Whitmire had a long list of changes she wanted in the budget, and she didn’t think it was too late to raise them. “I disagree with that,” countered Council member Ed Hay. “We’ve had six months; we’ve got to pass the budget tonight.”

Whitmire opposed the $11.3 million in the budget (coming from bond revenues) earmarked for building a new downtown parking garage (primarily to serve the Grove Arcade). She also took issue with raising the parking-meter fee (from 60 cents to 75 cents), and doubling the Parks and Recreation fee for adult flag-football teams. Instead, Whitmire suggested imposing a six-month, citywide hiring freeze.

City Manager Jim Westbrook said the city’s new early-retirement program will eliminate the wages of 30 employees, but he discouraged the idea of imposing a hiring freeze. Departments such as Public Works are the ones with the highest turnover, he noted, and cutting their staff would reduce the level of public service. As for the fee hikes, he said the parking-meter plan had been recommended by merchants, to encourage downtown workers to use the parking decks — freeing up the spaces in front of stores for customers. And the athletic fee (which averages just $3 per participant, per game) would pay for additional referees and ball-field lighting.

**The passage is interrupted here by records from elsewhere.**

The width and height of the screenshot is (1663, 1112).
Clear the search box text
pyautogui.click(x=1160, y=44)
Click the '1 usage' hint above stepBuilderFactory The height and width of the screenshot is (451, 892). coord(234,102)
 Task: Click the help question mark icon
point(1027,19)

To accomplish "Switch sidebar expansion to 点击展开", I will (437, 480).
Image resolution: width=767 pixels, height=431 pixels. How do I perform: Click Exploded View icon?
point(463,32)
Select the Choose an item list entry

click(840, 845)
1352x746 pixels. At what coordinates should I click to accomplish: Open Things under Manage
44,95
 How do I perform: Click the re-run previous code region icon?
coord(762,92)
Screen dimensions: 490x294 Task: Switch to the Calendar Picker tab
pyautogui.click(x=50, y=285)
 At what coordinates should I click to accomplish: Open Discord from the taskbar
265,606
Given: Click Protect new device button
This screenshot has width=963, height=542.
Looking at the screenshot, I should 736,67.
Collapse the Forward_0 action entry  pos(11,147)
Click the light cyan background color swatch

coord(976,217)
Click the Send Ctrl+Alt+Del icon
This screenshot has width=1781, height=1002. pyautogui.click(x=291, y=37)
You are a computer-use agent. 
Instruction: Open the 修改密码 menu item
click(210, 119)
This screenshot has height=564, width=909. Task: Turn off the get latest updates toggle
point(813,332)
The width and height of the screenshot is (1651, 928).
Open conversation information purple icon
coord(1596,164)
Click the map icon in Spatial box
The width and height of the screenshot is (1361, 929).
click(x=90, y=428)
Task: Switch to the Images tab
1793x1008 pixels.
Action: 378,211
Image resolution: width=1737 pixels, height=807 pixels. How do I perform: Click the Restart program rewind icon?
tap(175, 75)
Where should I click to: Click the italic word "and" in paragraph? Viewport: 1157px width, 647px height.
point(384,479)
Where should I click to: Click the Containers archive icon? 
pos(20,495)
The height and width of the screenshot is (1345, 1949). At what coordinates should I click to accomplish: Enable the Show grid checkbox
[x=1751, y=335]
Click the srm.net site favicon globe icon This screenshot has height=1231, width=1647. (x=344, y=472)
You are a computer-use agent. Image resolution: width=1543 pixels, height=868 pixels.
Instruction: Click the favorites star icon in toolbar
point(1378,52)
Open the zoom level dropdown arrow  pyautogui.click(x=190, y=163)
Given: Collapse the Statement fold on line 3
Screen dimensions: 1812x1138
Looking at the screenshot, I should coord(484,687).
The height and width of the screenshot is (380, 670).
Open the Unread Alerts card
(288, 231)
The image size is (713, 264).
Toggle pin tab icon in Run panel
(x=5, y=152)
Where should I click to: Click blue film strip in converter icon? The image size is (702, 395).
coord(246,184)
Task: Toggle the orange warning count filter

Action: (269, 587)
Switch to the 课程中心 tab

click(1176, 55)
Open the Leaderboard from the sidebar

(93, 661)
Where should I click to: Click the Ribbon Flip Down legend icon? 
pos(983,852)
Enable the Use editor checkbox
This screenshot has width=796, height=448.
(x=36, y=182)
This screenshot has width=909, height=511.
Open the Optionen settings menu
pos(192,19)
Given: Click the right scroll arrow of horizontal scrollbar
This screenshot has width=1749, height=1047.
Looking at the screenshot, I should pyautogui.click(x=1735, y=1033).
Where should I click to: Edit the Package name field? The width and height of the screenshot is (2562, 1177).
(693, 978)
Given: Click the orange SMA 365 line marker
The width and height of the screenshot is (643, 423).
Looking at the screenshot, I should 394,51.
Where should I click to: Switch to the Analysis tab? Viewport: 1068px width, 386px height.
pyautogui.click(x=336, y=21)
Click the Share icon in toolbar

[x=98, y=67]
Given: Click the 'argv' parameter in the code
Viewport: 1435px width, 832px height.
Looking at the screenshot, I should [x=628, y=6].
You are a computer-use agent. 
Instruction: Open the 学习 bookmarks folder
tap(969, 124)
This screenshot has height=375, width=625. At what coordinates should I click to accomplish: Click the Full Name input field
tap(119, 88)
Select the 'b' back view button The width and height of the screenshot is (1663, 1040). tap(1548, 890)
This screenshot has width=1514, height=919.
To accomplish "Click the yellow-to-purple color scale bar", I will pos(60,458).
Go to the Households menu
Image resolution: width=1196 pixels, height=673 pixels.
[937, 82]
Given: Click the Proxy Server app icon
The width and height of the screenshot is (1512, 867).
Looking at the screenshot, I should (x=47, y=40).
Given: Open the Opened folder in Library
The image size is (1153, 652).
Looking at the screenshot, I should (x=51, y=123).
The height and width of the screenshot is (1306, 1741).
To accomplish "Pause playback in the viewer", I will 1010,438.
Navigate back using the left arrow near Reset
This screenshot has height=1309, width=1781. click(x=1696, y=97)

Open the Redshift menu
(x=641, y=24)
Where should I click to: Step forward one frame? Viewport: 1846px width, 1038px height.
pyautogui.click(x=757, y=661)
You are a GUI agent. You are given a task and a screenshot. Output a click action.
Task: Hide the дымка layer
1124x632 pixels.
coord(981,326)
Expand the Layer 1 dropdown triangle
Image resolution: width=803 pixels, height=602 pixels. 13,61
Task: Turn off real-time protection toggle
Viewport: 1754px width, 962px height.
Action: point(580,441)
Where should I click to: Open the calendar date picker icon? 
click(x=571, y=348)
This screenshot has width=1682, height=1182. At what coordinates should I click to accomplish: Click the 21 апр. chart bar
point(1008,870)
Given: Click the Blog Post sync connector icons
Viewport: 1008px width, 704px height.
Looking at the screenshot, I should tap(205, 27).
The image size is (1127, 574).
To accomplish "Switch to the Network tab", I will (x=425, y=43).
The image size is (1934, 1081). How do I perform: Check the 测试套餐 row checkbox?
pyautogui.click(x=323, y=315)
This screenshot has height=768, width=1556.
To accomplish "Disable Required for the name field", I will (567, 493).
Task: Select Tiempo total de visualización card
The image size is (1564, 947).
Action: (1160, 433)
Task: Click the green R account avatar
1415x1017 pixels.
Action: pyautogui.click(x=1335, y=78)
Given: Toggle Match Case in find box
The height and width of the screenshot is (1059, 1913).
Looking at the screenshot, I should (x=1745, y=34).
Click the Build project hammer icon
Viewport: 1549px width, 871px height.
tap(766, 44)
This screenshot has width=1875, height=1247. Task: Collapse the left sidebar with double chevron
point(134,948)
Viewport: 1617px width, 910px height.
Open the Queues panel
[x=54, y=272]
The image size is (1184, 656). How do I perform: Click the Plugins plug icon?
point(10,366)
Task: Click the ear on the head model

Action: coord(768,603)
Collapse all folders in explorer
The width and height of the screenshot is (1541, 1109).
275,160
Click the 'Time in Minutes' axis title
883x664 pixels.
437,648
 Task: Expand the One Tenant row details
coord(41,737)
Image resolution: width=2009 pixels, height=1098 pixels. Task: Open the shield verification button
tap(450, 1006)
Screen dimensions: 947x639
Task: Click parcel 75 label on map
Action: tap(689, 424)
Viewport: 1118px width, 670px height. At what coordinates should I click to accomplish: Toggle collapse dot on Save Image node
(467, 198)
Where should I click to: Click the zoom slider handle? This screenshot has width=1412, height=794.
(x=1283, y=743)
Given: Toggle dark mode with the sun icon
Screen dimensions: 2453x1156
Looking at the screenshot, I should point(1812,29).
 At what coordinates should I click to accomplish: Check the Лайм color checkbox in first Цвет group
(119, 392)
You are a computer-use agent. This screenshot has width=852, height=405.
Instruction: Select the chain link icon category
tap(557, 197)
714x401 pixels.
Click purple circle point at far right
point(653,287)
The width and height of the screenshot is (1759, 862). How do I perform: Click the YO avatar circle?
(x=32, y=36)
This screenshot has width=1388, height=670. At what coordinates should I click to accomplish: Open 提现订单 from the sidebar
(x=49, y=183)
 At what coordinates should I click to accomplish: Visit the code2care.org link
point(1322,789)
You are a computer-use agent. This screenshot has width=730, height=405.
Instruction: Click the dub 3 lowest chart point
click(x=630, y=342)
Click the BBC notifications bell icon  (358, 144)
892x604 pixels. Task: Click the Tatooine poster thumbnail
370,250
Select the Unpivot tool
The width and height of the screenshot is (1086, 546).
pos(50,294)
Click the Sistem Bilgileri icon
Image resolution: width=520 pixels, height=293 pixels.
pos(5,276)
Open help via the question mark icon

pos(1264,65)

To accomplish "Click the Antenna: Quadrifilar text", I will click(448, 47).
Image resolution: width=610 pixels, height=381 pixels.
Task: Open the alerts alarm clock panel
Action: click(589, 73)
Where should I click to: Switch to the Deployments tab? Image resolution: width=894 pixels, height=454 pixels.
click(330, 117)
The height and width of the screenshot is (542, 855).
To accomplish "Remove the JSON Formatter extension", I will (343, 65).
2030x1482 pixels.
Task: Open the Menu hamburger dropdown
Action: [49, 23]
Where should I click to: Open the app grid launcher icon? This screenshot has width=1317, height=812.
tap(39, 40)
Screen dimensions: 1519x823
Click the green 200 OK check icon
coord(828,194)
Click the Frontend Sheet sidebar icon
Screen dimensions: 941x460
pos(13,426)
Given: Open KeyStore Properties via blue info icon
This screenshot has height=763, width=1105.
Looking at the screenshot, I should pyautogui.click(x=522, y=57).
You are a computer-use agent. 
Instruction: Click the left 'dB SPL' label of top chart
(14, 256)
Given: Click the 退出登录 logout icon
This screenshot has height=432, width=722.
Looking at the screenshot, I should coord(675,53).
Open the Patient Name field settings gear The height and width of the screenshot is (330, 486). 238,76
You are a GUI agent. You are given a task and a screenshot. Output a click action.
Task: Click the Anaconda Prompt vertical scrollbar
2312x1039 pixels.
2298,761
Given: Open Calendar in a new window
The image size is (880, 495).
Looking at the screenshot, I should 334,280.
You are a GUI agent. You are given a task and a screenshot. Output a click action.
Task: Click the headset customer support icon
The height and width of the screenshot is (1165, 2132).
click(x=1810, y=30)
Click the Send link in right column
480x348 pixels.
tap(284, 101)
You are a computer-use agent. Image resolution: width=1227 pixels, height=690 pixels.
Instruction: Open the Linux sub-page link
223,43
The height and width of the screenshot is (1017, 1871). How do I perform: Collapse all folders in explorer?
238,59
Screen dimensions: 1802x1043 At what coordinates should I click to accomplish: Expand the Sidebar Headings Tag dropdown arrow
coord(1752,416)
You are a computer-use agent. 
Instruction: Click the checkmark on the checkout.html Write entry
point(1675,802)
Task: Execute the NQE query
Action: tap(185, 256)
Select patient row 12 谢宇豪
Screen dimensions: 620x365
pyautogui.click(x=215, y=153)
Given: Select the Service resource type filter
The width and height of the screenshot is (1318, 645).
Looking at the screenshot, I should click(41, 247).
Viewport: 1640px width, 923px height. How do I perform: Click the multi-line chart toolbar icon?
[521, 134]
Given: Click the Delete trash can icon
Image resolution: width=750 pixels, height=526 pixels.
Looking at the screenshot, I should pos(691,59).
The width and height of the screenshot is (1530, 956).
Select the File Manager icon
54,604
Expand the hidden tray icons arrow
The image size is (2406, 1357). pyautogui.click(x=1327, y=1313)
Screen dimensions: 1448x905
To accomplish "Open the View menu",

Despite her failure to sway her colleagues, Whitmire seemed to relish her role in the discussion. “Today, I proved that I’m willing to do this job, in spite of how the other Council members vote,” she declared after the meeting, adding, “I voted for the best interests of the citizens.”

“She’s refreshing,” said Asheville resident Mickey Mahaffey; he believes there’s still a lot of fat in the budget, and he appreciated Whitmire’s diligence.

Much of the first half of the budget meeting dealt with an issue that’s been much on Council members’ minds, of late — whether (and how much) to fund outside agencies. In the end (and after some very close straw votes), Council members funded all the agencies on the list, unanimously agreeing to review the city’s process for such funding next year. The closest votes (4-3) were on contributing to the Chamber of Commerce’s new visitors’ center ($100,000) and funding the Economic Development Commission — to the tune of $50,000 — in exchange for obtaining a voting seat on the commission.

Other new outside-agency funding included $20,000 to the Western North Carolina Heritage Association (to help purchase the old Biltmore School building), $15,000 to the YMCA (for operating expenses), and $5,000 to Next Generation (a small program for building affordable housing and teaching teenagers work-related skills).